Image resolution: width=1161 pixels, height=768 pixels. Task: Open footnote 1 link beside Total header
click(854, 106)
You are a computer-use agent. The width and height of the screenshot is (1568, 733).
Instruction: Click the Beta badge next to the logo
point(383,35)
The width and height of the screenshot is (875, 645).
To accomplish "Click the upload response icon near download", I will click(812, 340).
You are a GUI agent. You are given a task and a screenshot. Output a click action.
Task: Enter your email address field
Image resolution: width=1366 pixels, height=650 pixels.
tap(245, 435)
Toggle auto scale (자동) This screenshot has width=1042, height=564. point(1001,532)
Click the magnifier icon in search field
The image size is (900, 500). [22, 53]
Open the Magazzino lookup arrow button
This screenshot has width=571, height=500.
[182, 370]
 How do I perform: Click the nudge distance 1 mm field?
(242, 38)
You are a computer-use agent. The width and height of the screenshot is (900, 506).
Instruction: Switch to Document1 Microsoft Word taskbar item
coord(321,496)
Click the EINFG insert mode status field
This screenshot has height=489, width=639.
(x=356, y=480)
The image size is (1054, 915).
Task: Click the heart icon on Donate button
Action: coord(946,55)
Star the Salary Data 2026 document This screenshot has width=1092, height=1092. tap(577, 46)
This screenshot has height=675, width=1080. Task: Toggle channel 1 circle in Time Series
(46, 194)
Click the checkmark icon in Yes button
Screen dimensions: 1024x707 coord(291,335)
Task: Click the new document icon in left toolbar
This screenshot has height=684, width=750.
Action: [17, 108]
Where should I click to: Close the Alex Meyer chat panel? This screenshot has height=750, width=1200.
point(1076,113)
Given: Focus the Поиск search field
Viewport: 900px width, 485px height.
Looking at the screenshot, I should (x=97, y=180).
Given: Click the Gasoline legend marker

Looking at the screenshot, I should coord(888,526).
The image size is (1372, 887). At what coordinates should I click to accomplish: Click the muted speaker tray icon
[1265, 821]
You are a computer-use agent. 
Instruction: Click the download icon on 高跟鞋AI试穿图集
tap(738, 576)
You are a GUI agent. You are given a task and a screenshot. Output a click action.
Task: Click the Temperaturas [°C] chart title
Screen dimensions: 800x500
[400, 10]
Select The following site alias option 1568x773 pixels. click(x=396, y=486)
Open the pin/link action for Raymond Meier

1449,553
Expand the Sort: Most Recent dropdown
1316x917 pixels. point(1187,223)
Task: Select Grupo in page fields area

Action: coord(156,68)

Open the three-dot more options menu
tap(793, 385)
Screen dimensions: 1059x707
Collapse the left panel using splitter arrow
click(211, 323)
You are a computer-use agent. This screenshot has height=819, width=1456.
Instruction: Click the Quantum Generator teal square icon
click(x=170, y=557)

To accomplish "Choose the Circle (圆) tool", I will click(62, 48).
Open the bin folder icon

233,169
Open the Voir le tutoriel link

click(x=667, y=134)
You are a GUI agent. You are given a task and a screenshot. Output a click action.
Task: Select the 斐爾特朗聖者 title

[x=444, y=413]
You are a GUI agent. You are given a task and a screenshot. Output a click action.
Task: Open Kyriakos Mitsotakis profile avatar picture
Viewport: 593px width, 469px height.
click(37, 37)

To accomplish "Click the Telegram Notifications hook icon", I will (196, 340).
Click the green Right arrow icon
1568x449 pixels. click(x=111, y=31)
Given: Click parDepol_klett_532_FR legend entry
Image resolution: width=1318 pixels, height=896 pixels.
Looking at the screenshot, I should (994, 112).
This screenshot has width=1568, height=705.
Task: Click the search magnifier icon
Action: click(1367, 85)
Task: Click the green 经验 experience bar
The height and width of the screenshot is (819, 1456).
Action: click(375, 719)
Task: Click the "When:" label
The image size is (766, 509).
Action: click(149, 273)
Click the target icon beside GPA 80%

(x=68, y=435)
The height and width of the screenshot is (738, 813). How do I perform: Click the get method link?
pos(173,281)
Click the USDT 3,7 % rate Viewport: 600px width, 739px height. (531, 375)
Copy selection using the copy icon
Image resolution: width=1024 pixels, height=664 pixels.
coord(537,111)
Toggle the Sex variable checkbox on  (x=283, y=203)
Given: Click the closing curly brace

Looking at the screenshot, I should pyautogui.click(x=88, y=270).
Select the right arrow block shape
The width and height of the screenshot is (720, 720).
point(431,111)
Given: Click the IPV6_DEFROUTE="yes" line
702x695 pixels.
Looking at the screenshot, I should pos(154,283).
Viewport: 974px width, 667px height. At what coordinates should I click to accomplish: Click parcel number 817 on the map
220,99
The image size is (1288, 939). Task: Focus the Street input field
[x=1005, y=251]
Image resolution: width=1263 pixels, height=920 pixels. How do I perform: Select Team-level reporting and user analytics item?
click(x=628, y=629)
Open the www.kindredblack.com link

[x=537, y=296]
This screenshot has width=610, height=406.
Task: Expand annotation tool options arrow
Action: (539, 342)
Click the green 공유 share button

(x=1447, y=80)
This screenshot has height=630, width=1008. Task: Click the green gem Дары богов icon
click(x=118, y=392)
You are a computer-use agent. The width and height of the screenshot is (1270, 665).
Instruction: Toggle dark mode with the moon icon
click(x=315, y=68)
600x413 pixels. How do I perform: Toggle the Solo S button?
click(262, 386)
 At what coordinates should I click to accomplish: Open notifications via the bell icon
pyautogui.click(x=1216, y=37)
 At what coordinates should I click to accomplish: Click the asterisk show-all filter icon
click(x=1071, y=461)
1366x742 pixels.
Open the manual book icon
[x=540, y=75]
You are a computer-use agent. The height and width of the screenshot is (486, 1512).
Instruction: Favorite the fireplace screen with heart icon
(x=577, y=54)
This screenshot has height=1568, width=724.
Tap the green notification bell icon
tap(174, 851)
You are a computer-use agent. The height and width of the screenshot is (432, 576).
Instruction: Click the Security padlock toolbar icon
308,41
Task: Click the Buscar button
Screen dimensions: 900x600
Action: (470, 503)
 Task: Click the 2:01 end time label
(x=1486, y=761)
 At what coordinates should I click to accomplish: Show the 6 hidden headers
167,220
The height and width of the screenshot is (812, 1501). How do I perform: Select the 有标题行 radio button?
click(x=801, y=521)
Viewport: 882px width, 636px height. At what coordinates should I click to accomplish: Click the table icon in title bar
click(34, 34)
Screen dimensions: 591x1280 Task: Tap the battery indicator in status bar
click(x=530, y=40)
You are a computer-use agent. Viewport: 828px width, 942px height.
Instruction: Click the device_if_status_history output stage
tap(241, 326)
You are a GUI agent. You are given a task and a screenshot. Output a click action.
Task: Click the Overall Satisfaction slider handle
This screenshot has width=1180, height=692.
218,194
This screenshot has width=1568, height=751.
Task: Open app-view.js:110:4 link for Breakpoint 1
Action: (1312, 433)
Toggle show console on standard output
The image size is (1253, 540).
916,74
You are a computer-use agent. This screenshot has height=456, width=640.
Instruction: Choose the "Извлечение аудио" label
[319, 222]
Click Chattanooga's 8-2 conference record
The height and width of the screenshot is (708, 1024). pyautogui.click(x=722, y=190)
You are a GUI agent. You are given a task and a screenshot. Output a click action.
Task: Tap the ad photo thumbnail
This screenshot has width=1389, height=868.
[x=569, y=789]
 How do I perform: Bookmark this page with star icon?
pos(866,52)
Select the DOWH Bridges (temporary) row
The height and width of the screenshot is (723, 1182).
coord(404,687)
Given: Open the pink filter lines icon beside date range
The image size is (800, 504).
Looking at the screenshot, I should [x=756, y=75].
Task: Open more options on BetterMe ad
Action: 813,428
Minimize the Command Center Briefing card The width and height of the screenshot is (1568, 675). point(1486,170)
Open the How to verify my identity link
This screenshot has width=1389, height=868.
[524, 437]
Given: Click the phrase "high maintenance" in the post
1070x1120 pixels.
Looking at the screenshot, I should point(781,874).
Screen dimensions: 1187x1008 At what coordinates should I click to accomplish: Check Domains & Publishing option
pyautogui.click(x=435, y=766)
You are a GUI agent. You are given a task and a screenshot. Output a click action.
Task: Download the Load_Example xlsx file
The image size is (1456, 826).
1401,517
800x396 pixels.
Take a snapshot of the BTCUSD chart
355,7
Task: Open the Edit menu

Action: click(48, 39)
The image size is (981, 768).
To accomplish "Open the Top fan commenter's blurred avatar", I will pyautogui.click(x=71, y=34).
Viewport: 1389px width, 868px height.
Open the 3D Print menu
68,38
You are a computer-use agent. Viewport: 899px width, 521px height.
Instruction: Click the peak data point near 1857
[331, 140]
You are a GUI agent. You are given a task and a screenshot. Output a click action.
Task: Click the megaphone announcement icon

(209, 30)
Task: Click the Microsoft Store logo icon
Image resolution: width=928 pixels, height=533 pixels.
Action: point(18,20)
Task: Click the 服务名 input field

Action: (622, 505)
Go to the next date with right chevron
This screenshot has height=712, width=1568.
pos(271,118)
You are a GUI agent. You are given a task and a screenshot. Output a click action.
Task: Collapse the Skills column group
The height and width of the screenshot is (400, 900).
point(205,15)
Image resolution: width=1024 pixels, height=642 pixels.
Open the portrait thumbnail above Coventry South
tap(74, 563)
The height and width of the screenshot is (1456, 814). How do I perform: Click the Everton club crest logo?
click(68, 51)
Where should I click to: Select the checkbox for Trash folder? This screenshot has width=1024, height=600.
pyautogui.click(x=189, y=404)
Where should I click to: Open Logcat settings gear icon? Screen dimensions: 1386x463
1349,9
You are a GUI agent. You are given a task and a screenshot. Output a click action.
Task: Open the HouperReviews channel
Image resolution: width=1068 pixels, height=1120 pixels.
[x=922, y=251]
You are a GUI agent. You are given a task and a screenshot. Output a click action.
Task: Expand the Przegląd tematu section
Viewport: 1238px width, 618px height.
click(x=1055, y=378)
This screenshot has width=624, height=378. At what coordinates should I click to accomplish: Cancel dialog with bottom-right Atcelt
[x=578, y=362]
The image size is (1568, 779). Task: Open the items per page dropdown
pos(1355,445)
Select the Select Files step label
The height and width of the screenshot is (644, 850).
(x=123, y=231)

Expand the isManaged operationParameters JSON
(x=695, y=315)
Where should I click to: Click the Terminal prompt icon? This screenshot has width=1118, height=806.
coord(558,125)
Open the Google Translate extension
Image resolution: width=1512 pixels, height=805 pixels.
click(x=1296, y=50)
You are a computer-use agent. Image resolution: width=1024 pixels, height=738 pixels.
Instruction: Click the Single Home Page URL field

REQUIRED WORK —
Rewrite everything from the start of the data above down to the line containing "will click(812, 340)." as a numbered list, leaving out any blank lines.

TASK ANSWER —
1. Image resolution: width=1161 pixels, height=768 pixels. Task: Open footnote 1 link beside Total header
2. click(854, 106)
3. You are a computer-use agent. The width and height of the screenshot is (1568, 733).
4. Instruction: Click the Beta badge next to the logo
5. point(383,35)
6. The width and height of the screenshot is (875, 645).
7. To accomplish "Click the upload response icon near download", I will click(812, 340).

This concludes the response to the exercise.